* WHAT THE EXERCISE ASKS
The entries that follow need to be retyped verbatim.
═════ PROVIDED DATA
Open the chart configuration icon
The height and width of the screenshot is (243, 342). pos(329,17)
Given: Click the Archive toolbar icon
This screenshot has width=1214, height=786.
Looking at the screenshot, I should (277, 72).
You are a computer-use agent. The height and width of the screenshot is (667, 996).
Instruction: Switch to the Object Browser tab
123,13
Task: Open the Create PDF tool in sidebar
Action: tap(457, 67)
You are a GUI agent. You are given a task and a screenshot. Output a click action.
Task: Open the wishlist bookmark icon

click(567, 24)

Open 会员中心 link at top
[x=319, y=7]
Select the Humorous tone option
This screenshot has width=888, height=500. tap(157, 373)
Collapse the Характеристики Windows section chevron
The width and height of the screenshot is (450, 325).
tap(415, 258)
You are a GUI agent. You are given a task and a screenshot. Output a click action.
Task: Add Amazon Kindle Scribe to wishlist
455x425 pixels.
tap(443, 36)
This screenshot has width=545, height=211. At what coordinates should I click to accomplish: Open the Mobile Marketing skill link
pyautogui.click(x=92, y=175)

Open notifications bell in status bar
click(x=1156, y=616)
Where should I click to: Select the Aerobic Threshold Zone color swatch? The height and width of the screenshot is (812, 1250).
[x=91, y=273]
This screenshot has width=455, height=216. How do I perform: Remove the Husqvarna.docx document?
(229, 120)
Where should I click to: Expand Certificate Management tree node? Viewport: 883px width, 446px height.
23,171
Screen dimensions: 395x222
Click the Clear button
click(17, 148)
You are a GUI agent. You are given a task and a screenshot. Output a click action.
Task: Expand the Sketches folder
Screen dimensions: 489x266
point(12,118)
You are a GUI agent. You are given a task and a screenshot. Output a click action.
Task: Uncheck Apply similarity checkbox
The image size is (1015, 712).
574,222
══════════
* REPLY
Open the chart configuration icon
The height and width of the screenshot is (243, 342). pos(329,17)
Given: Click the Archive toolbar icon
This screenshot has width=1214, height=786.
Looking at the screenshot, I should (277, 72).
You are a computer-use agent. The height and width of the screenshot is (667, 996).
Instruction: Switch to the Object Browser tab
123,13
Task: Open the Create PDF tool in sidebar
Action: tap(457, 67)
You are a GUI agent. You are given a task and a screenshot. Output a click action.
Task: Open the wishlist bookmark icon

click(567, 24)

Open 会员中心 link at top
[x=319, y=7]
Select the Humorous tone option
This screenshot has width=888, height=500. tap(157, 373)
Collapse the Характеристики Windows section chevron
The width and height of the screenshot is (450, 325).
tap(415, 258)
You are a GUI agent. You are given a task and a screenshot. Output a click action.
Task: Add Amazon Kindle Scribe to wishlist
455x425 pixels.
tap(443, 36)
This screenshot has width=545, height=211. At what coordinates should I click to accomplish: Open the Mobile Marketing skill link
pyautogui.click(x=92, y=175)

Open notifications bell in status bar
click(x=1156, y=616)
Where should I click to: Select the Aerobic Threshold Zone color swatch? The height and width of the screenshot is (812, 1250).
[x=91, y=273]
This screenshot has width=455, height=216. How do I perform: Remove the Husqvarna.docx document?
(229, 120)
Where should I click to: Expand Certificate Management tree node? Viewport: 883px width, 446px height.
23,171
Screen dimensions: 395x222
Click the Clear button
click(17, 148)
You are a GUI agent. You are given a task and a screenshot. Output a click action.
Task: Expand the Sketches folder
Screen dimensions: 489x266
point(12,118)
You are a GUI agent. You are given a task and a screenshot. Output a click action.
Task: Uncheck Apply similarity checkbox
The image size is (1015, 712).
574,222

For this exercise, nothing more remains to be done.